[Extract provided]
Church Farmhouse and the attached barn date from the 17th century and are constructed of whitewashed rubble stone with a slate roof on the house and a corrugated iron roof on the barn. The house, located to the north, is one and a half storeys high and features a small roughcast stack at the left end and a brick stack on the ridge. There are two eaves dormers, one at each end of the ridge stack. The ground floor has two windows to the left of the ridge stack, both with timber lintels, and one window to the right of the stack, slightly right of the eaves dormer. There is an additional window further right in the left end of the barn. All windows are casement pairs, except for the left window, which has been extended to serve as a French window. The north end wall is whitewashed roughcast. The rear of the house has two skylights and a door to the left of two windows, one being a 20th-century casement pair and the other a fixed four-pane window.

The barn features full-height double doors and a single-storey range extending forward to the right, topped with Bridgewater clay tiles. The rear of the barn is made of rubble stone and also has double doors.

The building has a two-room plan that extends into the barn. There is a door with a slot in the jamb for a draw-bar and massive posts supporting a chamfered frame. Inside, there is a fine post and panel partition with chamfered posts and diagonal stops, and the end doors have Tudor arched heads with studded plank doors. The partition includes long panels and five small square panels above, which are not aligned. The first three panels feature faded paintings of figures in 17th-century dress, depicting a man, a child, and a woman, along with faint remnants of lettering. The chimney at the south end has been rebuilt further back, retaining the original chamfered lintel. The beams are chamfered, with chamfered joists and slightly curved stepped stops. The room behind the partition was subdivided into two, with a lower end kitchen and stairs located in the former upper end of the barn. A fine reused plank door from Allt-y-bela is present, with the Tudor head found buried in the chimney rubble at Church Farm. Upstairs, there is one cruck truss, with the feet visible by the partition. Fox & Raglan found no evidence of framing between the collar and tie beams of the cruck, which is not chamfered.

[Instruction]
In the description of Church Farmhouse, what is the barn's roof made of?

[Provided material]

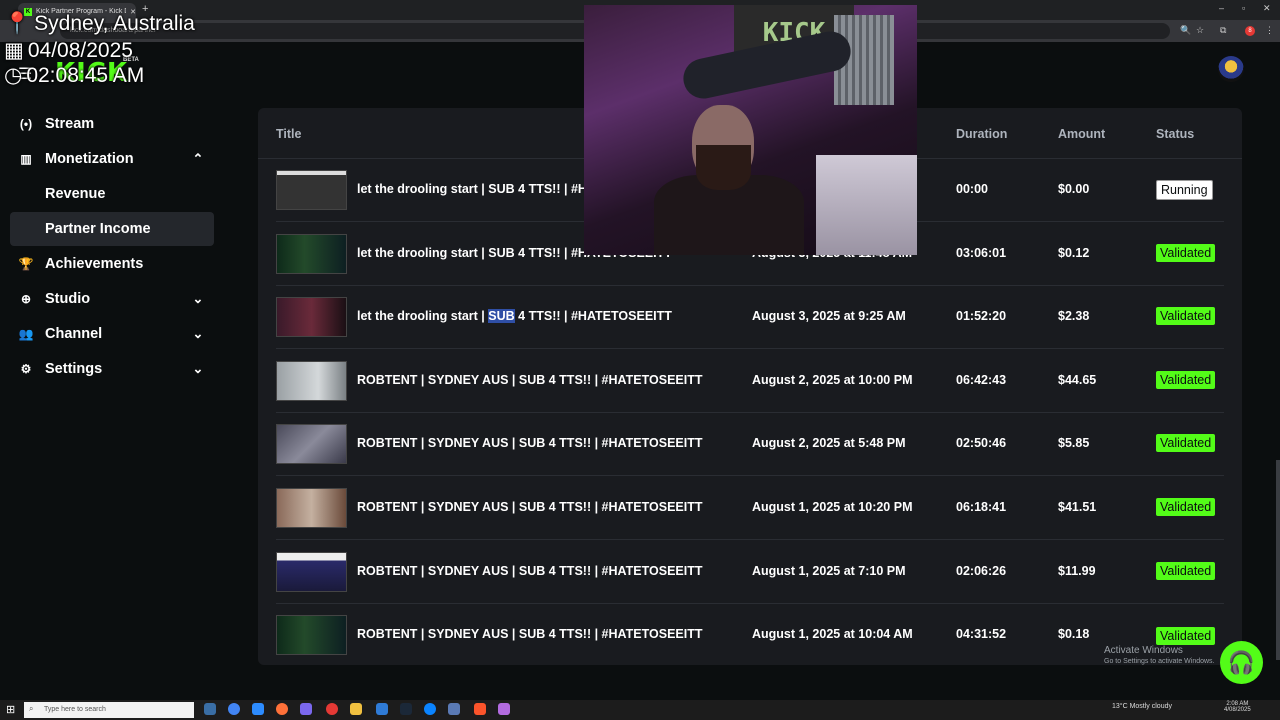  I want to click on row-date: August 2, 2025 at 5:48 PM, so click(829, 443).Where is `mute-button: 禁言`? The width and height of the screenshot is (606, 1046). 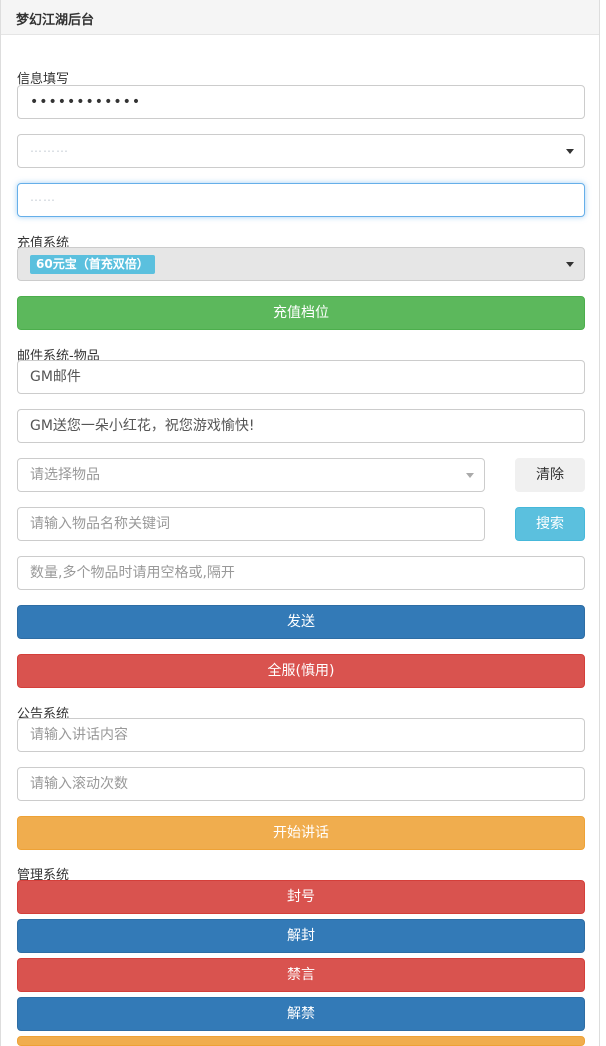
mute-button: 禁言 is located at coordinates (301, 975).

[Exercise result]
Corrugated iron.